Prompt
Every entry below is to be retyped exactly as it appears.

Supplied information
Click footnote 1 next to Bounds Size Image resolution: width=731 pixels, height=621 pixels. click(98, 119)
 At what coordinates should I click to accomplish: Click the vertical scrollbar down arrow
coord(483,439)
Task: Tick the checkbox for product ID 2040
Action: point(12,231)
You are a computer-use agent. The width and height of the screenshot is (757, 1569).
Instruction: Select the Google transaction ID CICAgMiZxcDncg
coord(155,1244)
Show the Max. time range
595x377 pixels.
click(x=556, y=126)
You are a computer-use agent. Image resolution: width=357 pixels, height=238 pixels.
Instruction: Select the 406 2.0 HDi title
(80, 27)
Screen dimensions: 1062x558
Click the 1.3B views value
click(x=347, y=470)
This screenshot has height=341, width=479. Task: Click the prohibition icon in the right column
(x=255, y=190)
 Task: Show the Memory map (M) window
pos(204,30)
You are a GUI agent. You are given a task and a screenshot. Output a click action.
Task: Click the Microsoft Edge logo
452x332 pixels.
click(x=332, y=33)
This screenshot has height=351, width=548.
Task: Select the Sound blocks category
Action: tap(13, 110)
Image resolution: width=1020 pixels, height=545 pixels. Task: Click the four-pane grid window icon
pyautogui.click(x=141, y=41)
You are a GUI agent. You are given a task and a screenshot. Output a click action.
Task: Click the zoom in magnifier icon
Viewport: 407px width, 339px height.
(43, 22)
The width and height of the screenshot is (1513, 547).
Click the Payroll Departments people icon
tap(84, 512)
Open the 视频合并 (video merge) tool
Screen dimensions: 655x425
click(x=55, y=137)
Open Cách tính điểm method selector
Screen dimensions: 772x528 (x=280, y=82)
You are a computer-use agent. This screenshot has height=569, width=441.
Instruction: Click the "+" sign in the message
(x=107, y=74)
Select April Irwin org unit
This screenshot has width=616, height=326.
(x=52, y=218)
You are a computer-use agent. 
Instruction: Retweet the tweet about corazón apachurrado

Output for this exercise
Click footnote 1 next to Bounds Size Image resolution: width=731 pixels, height=621 pixels. click(98, 119)
 At what coordinates should I click to accomplish: Click the vertical scrollbar down arrow
coord(483,439)
Task: Tick the checkbox for product ID 2040
Action: point(12,231)
You are a computer-use agent. The width and height of the screenshot is (757, 1569).
Instruction: Select the Google transaction ID CICAgMiZxcDncg
coord(155,1244)
Show the Max. time range
595x377 pixels.
click(x=556, y=126)
You are a computer-use agent. Image resolution: width=357 pixels, height=238 pixels.
Instruction: Select the 406 2.0 HDi title
(80, 27)
Screen dimensions: 1062x558
Click the 1.3B views value
click(x=347, y=470)
This screenshot has height=341, width=479. Task: Click the prohibition icon in the right column
(x=255, y=190)
 Task: Show the Memory map (M) window
pos(204,30)
You are a GUI agent. You are given a task and a screenshot. Output a click action.
Task: Click the Microsoft Edge logo
452x332 pixels.
click(x=332, y=33)
This screenshot has height=351, width=548.
Task: Select the Sound blocks category
Action: tap(13, 110)
Image resolution: width=1020 pixels, height=545 pixels. Task: Click the four-pane grid window icon
pyautogui.click(x=141, y=41)
You are a GUI agent. You are given a task and a screenshot. Output a click action.
Task: Click the zoom in magnifier icon
Viewport: 407px width, 339px height.
(43, 22)
The width and height of the screenshot is (1513, 547).
Click the Payroll Departments people icon
tap(84, 512)
Open the 视频合并 (video merge) tool
Screen dimensions: 655x425
click(x=55, y=137)
Open Cách tính điểm method selector
Screen dimensions: 772x528 (x=280, y=82)
You are a computer-use agent. This screenshot has height=569, width=441.
Instruction: Click the "+" sign in the message
(x=107, y=74)
Select April Irwin org unit
This screenshot has width=616, height=326.
(x=52, y=218)
You are a computer-use agent. 
Instruction: Retweet the tweet about corazón apachurrado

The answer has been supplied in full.